Wat is het fundamentele verschil tussen de wereld van levende wezens en die van machines? Waar machines zijn geprogrammeerd voor efficiëntie, is de levende wereld suboptimaal, overbodig en willekeurig.
Onze niet aflatende zoektocht naar prestatie, efficiëntie en kortetermijnoptimalisatie, waarbij we de negatieve externe effecten negeren, leidt tot de uitputting van onze systemen, ons milieu, de natuurlijke bronnen van de aarde en uiteindelijk onszelf. Deze obsessie voor specifieke doelstellingen verdringt uiteindelijk andere doelstellingen die crucialer zijn voor het leven, het collectieve welzijn en de balans van het ecosysteem.

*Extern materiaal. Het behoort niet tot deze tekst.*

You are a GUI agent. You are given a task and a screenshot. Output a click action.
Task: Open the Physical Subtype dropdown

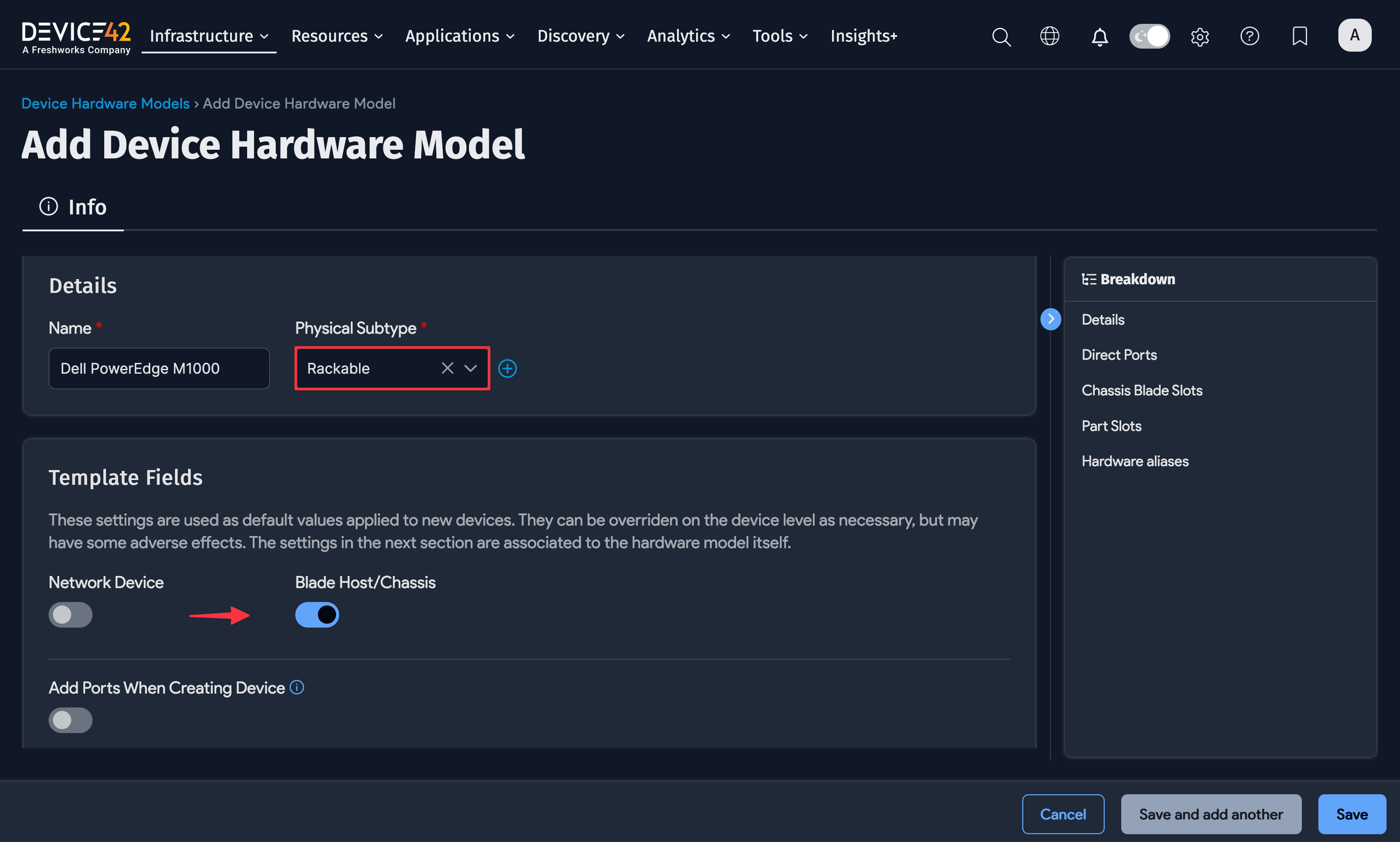[x=470, y=368]
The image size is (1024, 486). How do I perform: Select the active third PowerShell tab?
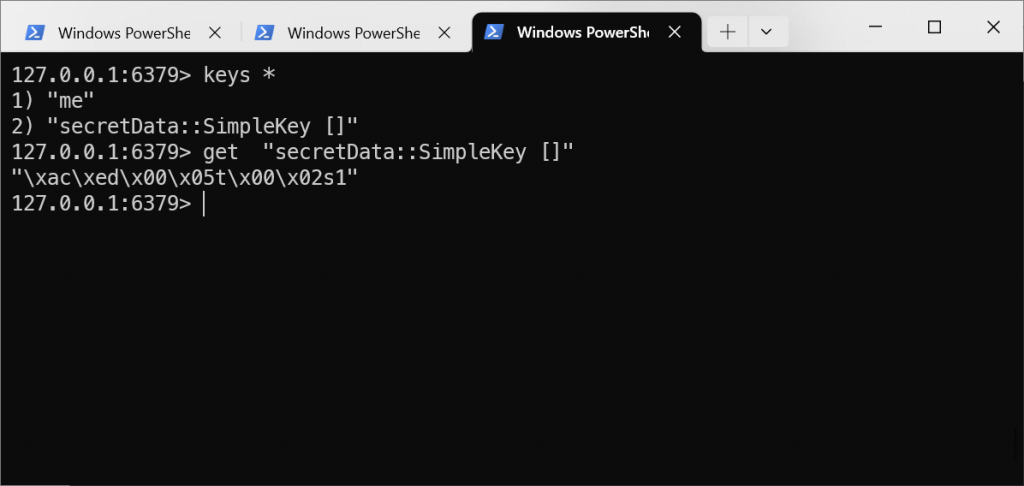tap(583, 33)
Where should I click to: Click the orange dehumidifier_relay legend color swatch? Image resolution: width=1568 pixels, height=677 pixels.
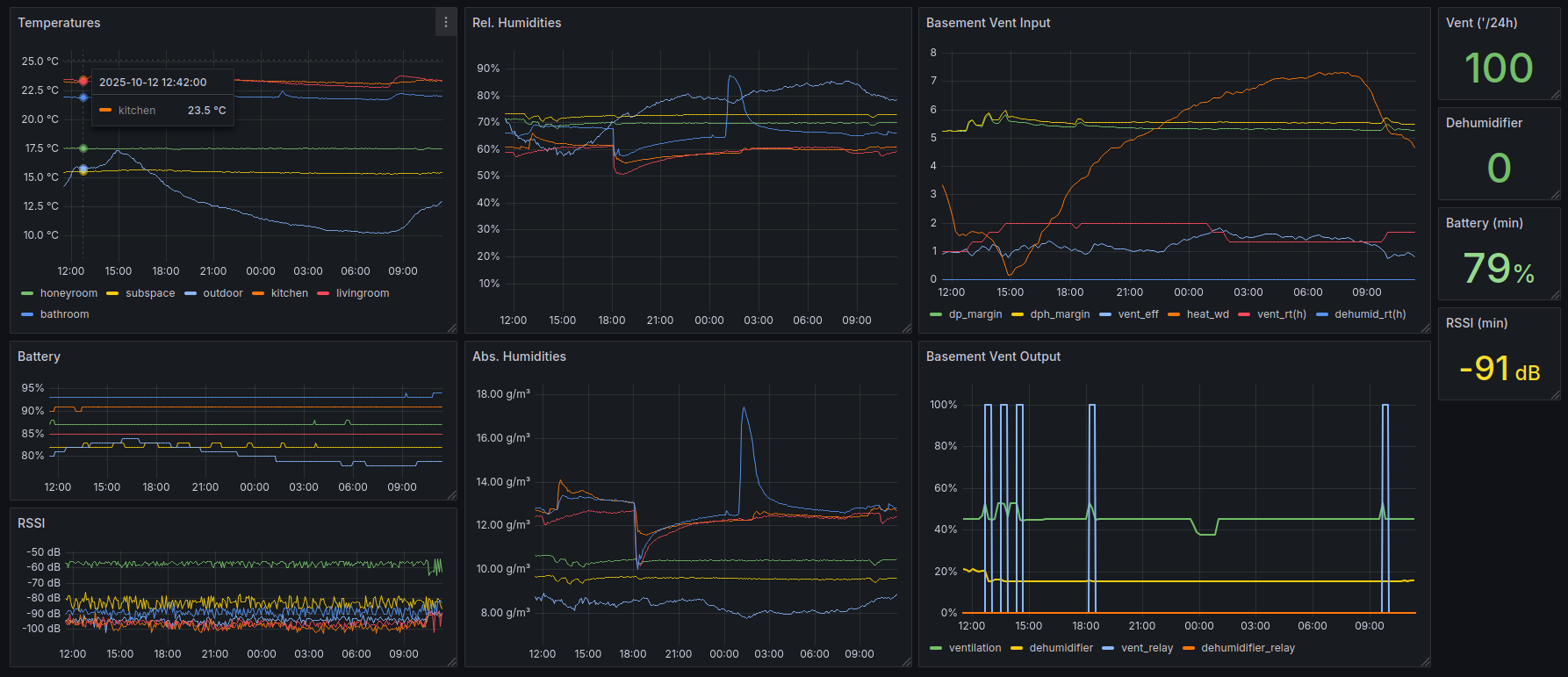click(x=1189, y=648)
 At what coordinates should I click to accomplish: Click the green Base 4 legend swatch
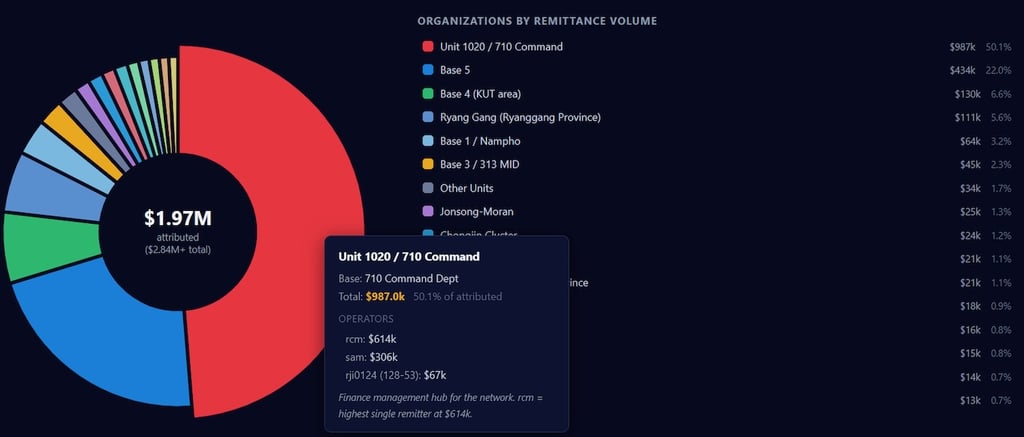pos(428,93)
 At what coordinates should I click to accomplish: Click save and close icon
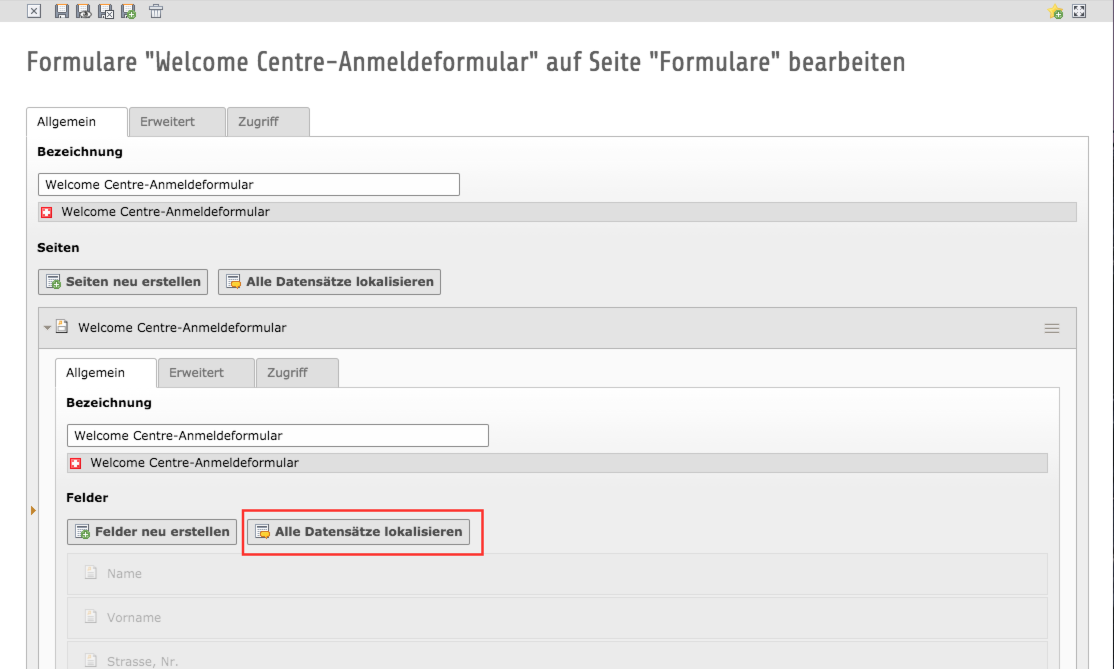tap(106, 11)
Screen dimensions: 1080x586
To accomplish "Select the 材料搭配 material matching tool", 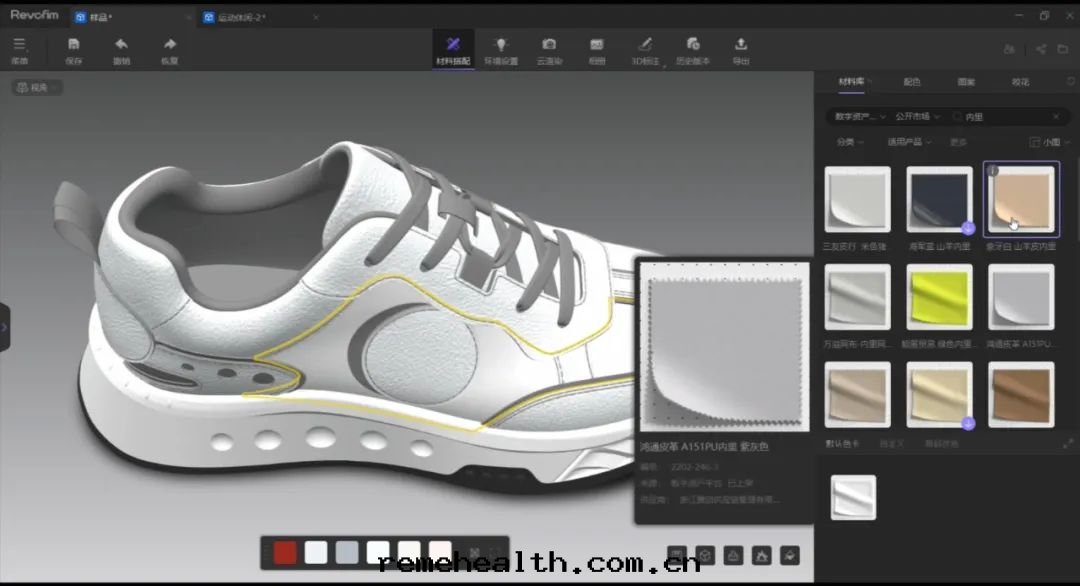I will (x=452, y=45).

Sub-optimaliteit, langzame processen, willekeur en redundantie zorgen voor robuuste systemen. Gebruikmakend van observaties van de biologische wereld en levende processen, pleit de auteur voor een paradigmaverschuiving in onze sociale, politieke en economische structuren om de deadlock van groei/teruggang te doorbreken. Hij stelt een derde pad voor die de nadruk verlegt van prestatie naar robuustheid, waarbij het systeem stabiel blijft ondanks fluctuaties.
De auteur maakt gebruik van zijn wetenschappelijke kennis als bioloog om de theorie van de robuustheid van levende organismen toe te passen op mogelijke oplossingen op gebieden die zich ver van zijn vakgebied bevinden. Hoe inspirerend ook, hij sluit zich aan bij sommige theorieën van Jérémy Rifkin, “The age of resilience”, door na te denken over de voordelen van weerbaarheid.
“On se demande souvent quelle planète nous laisserons aux générations futures. Il faut aussi se demander quelles générations futures nous laisserons à la planète “.